I have read your article ‘Out of Africa’ (The Resident, December 2 edition), which I found most confusing. Do you know Africa at all? Have you lived there? Do you know, for example, that when the Portuguese arrived in Africa, there were only a few thousand living there? This, of course, refers to Angola, Mozambique and Guinea. Do you know that with the help of the Portuguese, their numbers increased from near zero to millions? Do you know that while the Portuguese ruled these countries, they had virtually free health care, schooling, housing, while the colonisers paid 80 per cent taxes, which made some benefits possible? Do you know that while the Portuguese ruled these countries, no one died of starvation and malaria was totally eradicated? The blacks lived healthy and very happy. So, what is your problem?

The answer to Africa is not to continuously pump aid and donations, like Dr. Barroso so generously gave 5.4 million euros to Mugabe recently. The answer is for the so-called colonialists, in particular the Portuguese, to go back and take over these territories completely, in order for everything to return to what it used to be, which was very good for everyone. If not, very soon, you will have to visit a museum to see a black African for they will be exterminated completely!

Your article should be entitled ‘Back to Africa’ and not ‘Out of Africa’.

Rui Barandas, Lisbon

Skip responds: Dear Mr. Barandas, I find myself at a loss as to what to say to your comments regarding my “Out of Africa” piece. Yes, I do know Africa. I was born there, I have lived there (co-incidentally until 1974) and I studied its history, economics and politics at university. My father has been closely acquainted with the continent’s evolution since 1953. So, no, I am not writing without first-hand knowledge and experience. I did not advocate aid or donations in my article, I tried to concentrate on the root of the problem, the post-colonial legacy, corrupt leaderships encouraged by their former masters, who neglected to support the growth of an African middle-class. I am particularly perturbed by your view that “the blacks lived healthy and very happy” – this kind of assertion was frequently used by white South Africans to justify the universally abhorred Apartheid regime. Pets enjoy free health care and housing, too, but they do not seek freedom – they are animals, Africans are human beings. Upbringing and life-experiences play an important part in forming our attitudes, and I can understand that you must long for the return of what, for you personally, must have been a golden era. For Africa, the answer cannot be “to go back and take over these territories completely”. Fortunately, we live in a democracy and you are entitled to voice your opinion freely.

Dear Editor,

I have never written to your publication before, but I was so impressed with Skip Bandele’s ‘Out of Africa’ article that I felt compelled to write and congratulate him.

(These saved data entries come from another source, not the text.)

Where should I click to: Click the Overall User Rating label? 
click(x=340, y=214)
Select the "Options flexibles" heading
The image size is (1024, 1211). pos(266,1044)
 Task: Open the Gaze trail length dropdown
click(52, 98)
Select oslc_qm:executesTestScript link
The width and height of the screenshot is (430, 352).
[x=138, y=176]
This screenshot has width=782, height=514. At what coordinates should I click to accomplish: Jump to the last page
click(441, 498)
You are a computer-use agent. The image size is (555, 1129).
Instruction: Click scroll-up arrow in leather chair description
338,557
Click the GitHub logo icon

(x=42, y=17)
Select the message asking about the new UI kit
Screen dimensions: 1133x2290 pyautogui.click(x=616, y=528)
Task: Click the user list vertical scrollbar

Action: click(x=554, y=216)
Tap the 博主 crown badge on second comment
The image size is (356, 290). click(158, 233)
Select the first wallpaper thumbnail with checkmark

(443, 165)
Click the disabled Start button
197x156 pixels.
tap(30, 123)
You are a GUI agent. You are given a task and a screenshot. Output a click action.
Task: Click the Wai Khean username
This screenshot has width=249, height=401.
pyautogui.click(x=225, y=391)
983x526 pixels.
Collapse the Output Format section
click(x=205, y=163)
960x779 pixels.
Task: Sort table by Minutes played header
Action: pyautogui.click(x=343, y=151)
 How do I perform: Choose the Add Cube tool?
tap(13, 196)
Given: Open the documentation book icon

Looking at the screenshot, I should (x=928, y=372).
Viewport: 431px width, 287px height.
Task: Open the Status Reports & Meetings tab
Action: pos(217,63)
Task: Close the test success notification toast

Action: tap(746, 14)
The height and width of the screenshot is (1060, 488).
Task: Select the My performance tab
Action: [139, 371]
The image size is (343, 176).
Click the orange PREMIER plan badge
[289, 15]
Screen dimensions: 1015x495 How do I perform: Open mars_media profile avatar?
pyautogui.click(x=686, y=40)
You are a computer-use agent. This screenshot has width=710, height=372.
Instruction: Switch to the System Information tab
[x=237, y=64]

Rarely do we find clear facts about this subject, written in succinct and accessible way. The sins of our past must be acknowledged and, as he said, we need to assume responsibility for the massive unequality on our planet, which, in part, is due to our repressive and brutal past. Well done, Skip! You said it like it is!

Sylvie Gomez, Lagoa

Skip responds: Dear Sylvia, thank you for letting me know that I am not alone in the world – I wonder sometimes! Your words re-enforce my conviction that, from time to time, it becomes necessary to look at the truth, ugly or not, in all walks of life. I hope you keep reading and put pen to paper more often.